Cattle were handled at a separate raised loading bank called a 'cattle dock'. These were usually equipped with pens of some kind, the extent of the facilities would depend on the amount of cattle traffic likely to be handled. Some country stations, where land was cheap, had a small holding field close by the cattle dock. The floor of the cattle pens would be flagged and would usually have a drain or drains with associated gutters cut into the surface. Cattle need regular watering so a stone or metal water trough was (I believe) always provided.

The photo below shows the large cattle dock on the late Andy Calvert's Moorcock Junction layout.

Fig___ Cattle pens on Moorcock Junction layout
Cattle dock on the Moorcock Junction layout

Photo taken at the N Gauge Society 35thth anniversary exhibition, reproduced courtesy and copyright N Gauge Society and Bob Harris, the current owner of the layout.

Ratio offer a very neat kit of a standard GWR type cattle dock with two pens, this can be extended using additional kits if required but most stations had only one or two pens.
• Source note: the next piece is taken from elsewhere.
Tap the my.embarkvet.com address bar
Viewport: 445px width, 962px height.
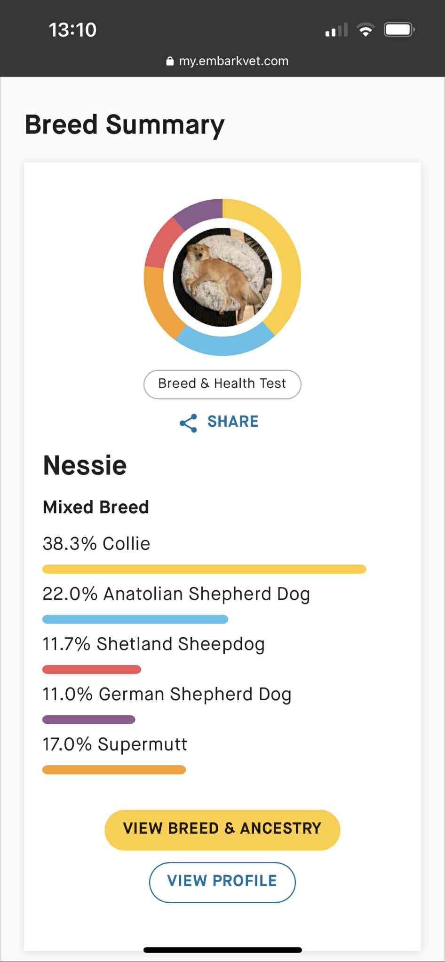click(227, 62)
A more common type consisted of a simple wooden fence with pairs of gates, note that you cannot (or at least should not) use standard three rail fencing, pigs are small and sheep can jump, so you need four or preferably five bar fencing. This is not available commercially so you have to make it from 20x30 thou strip, single strips for the horizontals with pairs of verticals and the gaps filled either with short off cuts or Milliput.
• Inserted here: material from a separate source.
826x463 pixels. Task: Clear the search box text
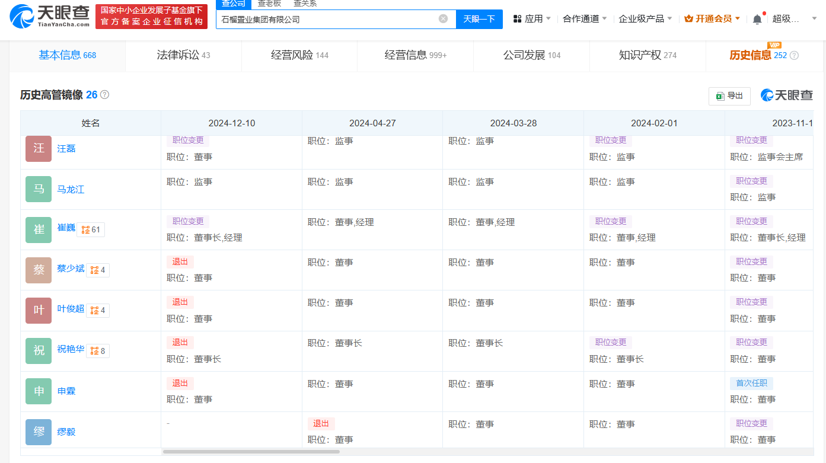tap(443, 19)
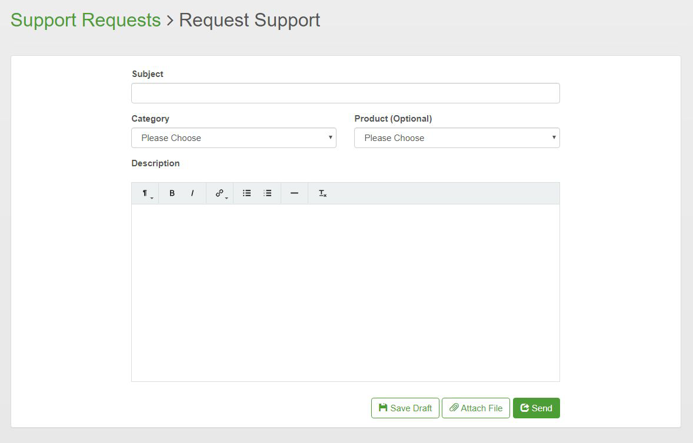Send the support request

click(536, 408)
Road vehicles and farm machinery might be handed at the loading bank if they could be manoeuvred over the side of a drop-sided wagon. If no loading bank was available, they could also be lifted on and off using a crane. It was fairly common practice to provide an 'end loading dock' to allow over-the-buffers loading of flat wagons and machinery wagons. The end loading dock was sometimes combined with the cattle dock and where this was done the end loading part would be slightly higher than the main cattle dock. On these combined loading banks it was usual to have a short section clear of the pens for side loading of wagons.
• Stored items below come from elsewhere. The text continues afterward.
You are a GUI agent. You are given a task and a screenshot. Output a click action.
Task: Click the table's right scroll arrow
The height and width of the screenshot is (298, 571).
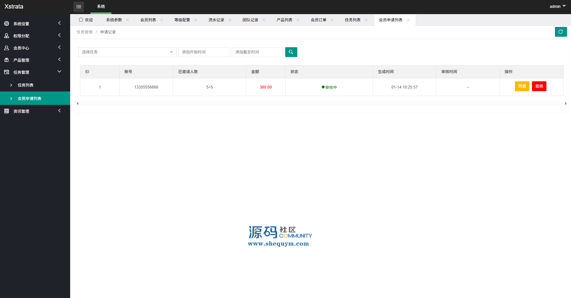(x=566, y=104)
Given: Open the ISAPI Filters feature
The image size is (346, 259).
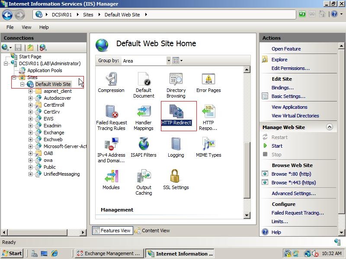Looking at the screenshot, I should tap(144, 145).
Fig___ Loading bank with cattle dock

Combined loading bank and cattle dock

To handle private carriages and later motor cars passenger stations sometimes had an end loading dock built behind one of the platforms, these were referred to as a 'carriage shoot'. Carriage shoots consisted of a short length of track running into a bay in the platform or along one side to a dead end and they also provided a handy unloading point for van loads of parcels. My local town station at Altrincham was (and remains) part terminus and part through station. The terminus side actually had two sidings feeding the end loading 'carriage shoot'. These were quite long but this was because they accessed the main station approach road which was at the far end of the platforms.

Some degree of yard lighting would be provided, at the bottom end of the scale this might be a couple of bracket mounted oil or gas lamps fitted on the goods shed, or a single lamp post on a loading bank. The larger the yard the more lights would be provided, most would be fairly tall types, although where sidings were provided for road traffic access the lamps used were often about the size of street lamps and in marshalling yards lamps on nine foot tall posts were often provided at the throat of the yard to assist staff reading waybills and the like. There are several models of suitable lamps (some working) available. The example shown below left was still in use in 2007 and the remains of similar but rather shorter lamps with inclined ladders (shown below centre) were still in place at a former goods marshalling yard. The loop with suspended gas light seems to have been a fairly standard post mounted design across the country, by the 1930s these were often fitted with electric lights rather than gas. Street type lamps similar to the Ratio N Gauge platform lamp shown below right were seen on loading banks and cattle docks, but were less common set amongst the tracks in the yard.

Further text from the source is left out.